I'm 35 years old and as I have worked overseas for many years I currently have no pension apart from the basic state one.
I'm considering paying into a private pension plan, roughly 2-300/ month.
I'm also an agency worker and pay the basic rate of tax.
Could anyone advise me whether a personal pensions or a stakeholders pension would serve me better?
Thanks in advance0 -
Could anyone advise me whether a personal pensions or a stakeholders pension would serve me better?
Depends on what your objectives are. Do you just want to pay into a pension and dont care about how its invested or do you want to take a greater interest in the investments and have a better selection?
Also depends on where and how you buy. At 35, many personal pensions will be cheaper than stakeholder pensions.I am an Independent Financial Adviser (IFA). The comments I make are just my opinion and are for discussion purposes only. They are not financial advice and you should not treat them as such. If you feel an area discussed may be relevant to you, then please seek advice from an Independent Financial Adviser local to you.0 -
Thanks for the fast reply.
I'm not overly concerned where it's invested as long as it's secure and I'm guaranteed my return regardless.
Would it be best to buy directly online?0 -
I'm not overly concerned where it's invested as long as it's secure and I'm guaranteed my return regardless.
Such a thing doesnt exist. You are going to need to take some risk. If you use cash in a pension then you run with shortfall risk and inflation risk. If you run with equities then you have investment risk. If you went with cash you would probably have to at least double your contribution on the basis of assumption that returns would be lower.
At your age, a difference of 2% p.a. could nearly double the final pension pot. The investments are the most important bit.I am an Independent Financial Adviser (IFA). The comments I make are just my opinion and are for discussion purposes only.

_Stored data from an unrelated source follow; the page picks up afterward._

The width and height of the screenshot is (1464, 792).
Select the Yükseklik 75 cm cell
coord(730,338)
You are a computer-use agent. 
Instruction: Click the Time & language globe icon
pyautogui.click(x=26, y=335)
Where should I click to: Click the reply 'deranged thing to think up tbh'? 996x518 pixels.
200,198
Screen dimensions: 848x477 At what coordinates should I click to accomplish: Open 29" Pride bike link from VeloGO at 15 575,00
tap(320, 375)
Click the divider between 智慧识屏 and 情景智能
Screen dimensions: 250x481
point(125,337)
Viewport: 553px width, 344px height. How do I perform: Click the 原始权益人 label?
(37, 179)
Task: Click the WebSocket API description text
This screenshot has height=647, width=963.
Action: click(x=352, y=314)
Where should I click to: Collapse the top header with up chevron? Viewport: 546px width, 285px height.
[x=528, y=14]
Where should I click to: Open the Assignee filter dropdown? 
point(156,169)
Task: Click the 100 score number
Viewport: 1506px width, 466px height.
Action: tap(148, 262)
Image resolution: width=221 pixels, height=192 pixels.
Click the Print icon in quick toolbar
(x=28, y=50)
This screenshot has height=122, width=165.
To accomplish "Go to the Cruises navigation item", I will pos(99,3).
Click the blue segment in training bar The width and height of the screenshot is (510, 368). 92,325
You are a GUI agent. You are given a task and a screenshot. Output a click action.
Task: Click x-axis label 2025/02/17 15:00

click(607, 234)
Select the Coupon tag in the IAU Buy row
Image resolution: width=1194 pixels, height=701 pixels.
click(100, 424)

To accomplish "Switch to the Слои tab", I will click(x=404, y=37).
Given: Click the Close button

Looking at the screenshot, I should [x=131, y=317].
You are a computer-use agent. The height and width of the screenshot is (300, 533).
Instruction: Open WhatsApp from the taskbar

They are not financial advice and you should not treat them as such. If you feel an area discussed may be relevant to you, then please seek advice from an Independent Financial Adviser local to you.0 -
Hello,
sorry for not posting back earlier but I had brokle my arm and was in some pain.
I guess my comment was a little naive. When you say I would have to double my contribution, do you mean my initial £2-300/ month?
Re. personal pensions , where would be a good place to start?
Thanks0 -
Yes, at least doubling the monthly contribution. The problem is the low return above inflation that you get from savings accounts or government bonds (gilts). Those are so poor that it takes a lot more money to reach any given target income level compared to using funds that invest in shares and corporate (company) bonds. As well as the greater returns (average growth/interest rate) you get variation in capital value as an undesirable side effect. An inevitable one because you only get paid more because you're taking extra up and down in value risk. As dunstonh mentioned, even a couple of percent of difference in annual return can double your final pension pot size as it compounds over the years. Losing that is a huge hit and extra cost to you.
unbiased.co.uk and unchecking any option to show only those who pay to be there would be a good place to start, since it seems likely that you'll need advice on how and where to invest the money.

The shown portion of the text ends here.